Local residents and business owners said they were told the victim died of injuries he recently suffered in some sort of car crash for which he did not receive immediate medical attention. Neighbors speculated Xo-Pop was undocumented and worried that might explain why he had been reluctant to seek help.

“He got in a car accident, didn’t go to the hospital. When he went to get up, he passed out,” said one man requesting anonymity who said he spoke with cops canvassing neighbors.

“God bless him,” the neighbor added. “No way to go.”

Police initially suspected Xo-Pop was the victim of a homicide but came to believe otherwise later Monday, sources said. The city Medical Examiner will determine the victim’s cause of death.

Cops found Mario Xo-Pop dying inside Caribbean Social Club on Grand St. near Roebling St. in Williamsburg.
Cops found Mario Xo-Pop dying inside Caribbean Social Club on Grand St. near Roebling St. in Williamsburg.

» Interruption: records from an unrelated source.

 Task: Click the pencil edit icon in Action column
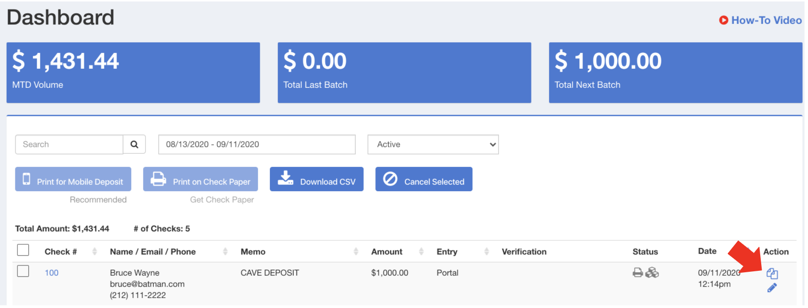[772, 287]
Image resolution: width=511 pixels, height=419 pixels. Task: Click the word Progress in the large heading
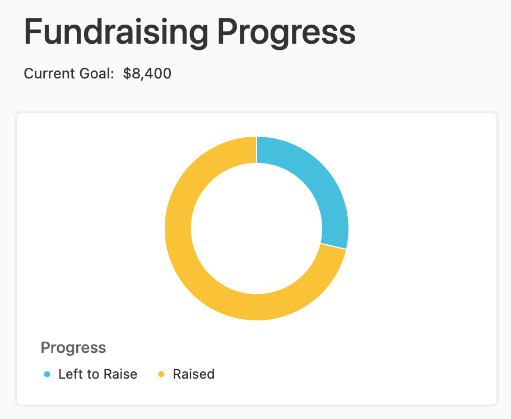[x=286, y=32]
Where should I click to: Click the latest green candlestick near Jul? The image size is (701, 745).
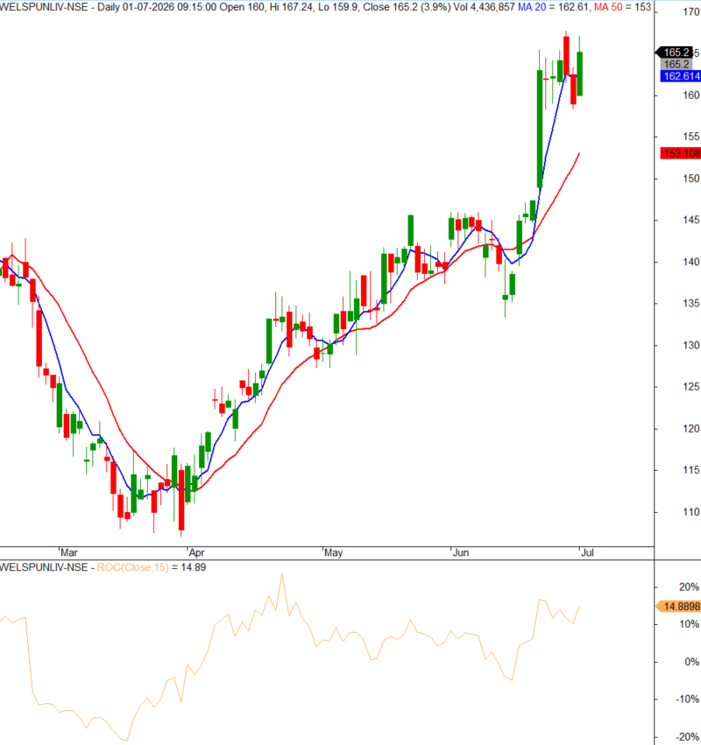[x=580, y=74]
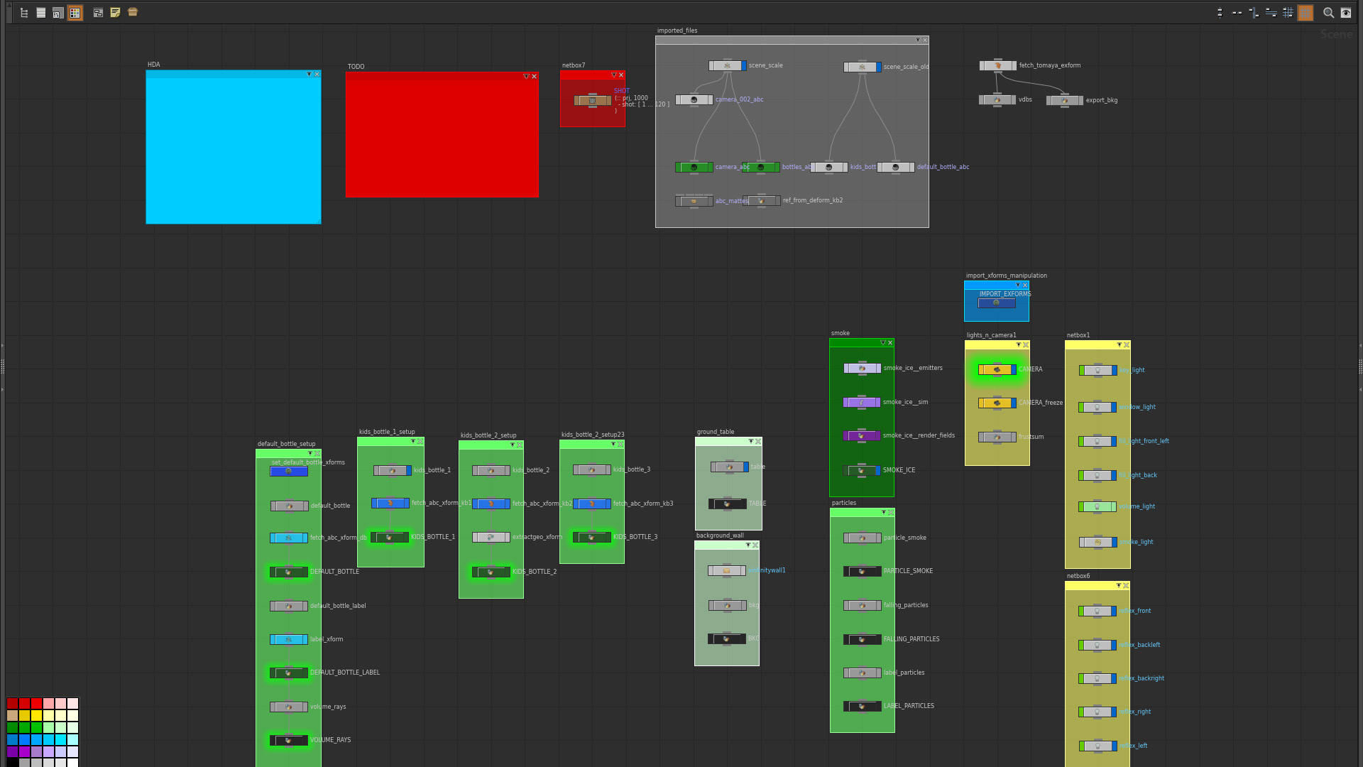Collapse the HDA network box
The height and width of the screenshot is (767, 1363).
(x=309, y=75)
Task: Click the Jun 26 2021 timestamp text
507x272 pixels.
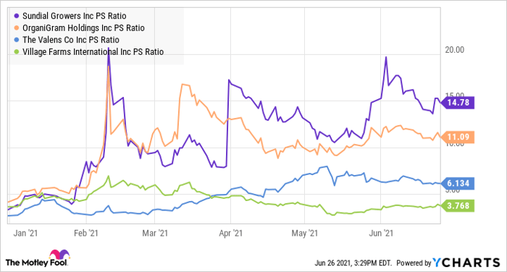Action: coord(353,263)
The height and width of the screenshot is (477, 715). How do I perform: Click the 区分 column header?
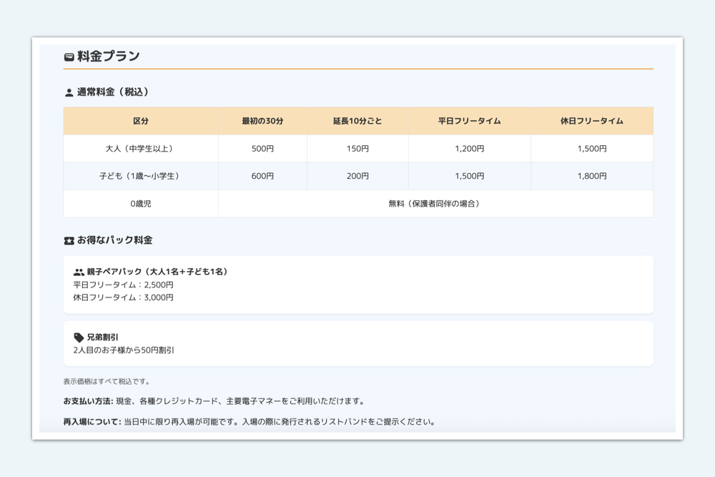(x=141, y=121)
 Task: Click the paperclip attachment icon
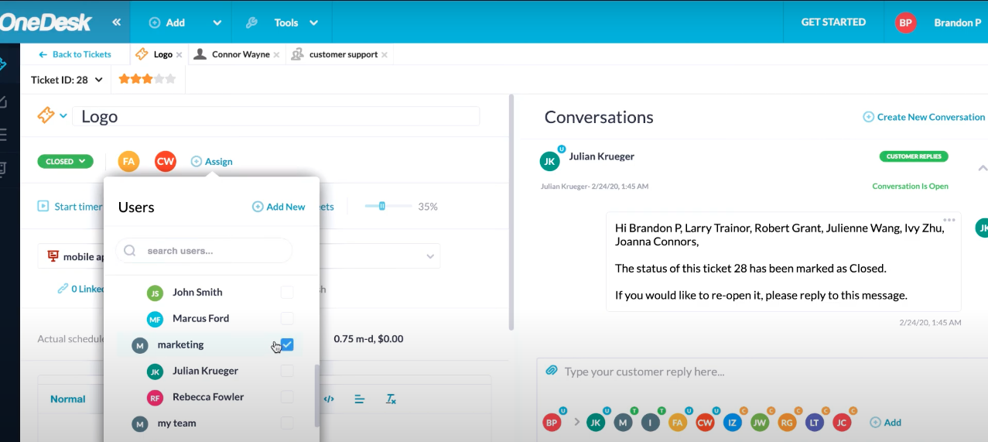point(551,371)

Xo-Pop’s roommates in Bushwick said he moved to the city about a year ago from his native Cobán, Guatemala.

While the roommates said Xo-Pop was working at Toñitas when he died, the establishment later paid tribute to Xo-Pop in a social media post, saying he was was a regular patron not a worker.

The iconic no-frills night spot on Grand St. near Roebling St. is Brooklyn’s oldest Latino social club and one of its last remaining. Its octogenarian owner, Maria Antonia Cay, is known to tend bar for dancing patrons old and young until the sun rises and feed them for no charge.

The club’s reputation as one of the last remnants of heavily gentrified Williamsburg’s working class Latino roots was highlighted in an award-winning documentary named after its beloved matriarch, “Toñita,” in 2013. The short produced by Beyza Boyacioglu and Sebastian Diaz premiered at New York’s Museum of Modern Art.

Cay declined to comment on Xo-Pop’s death Monday.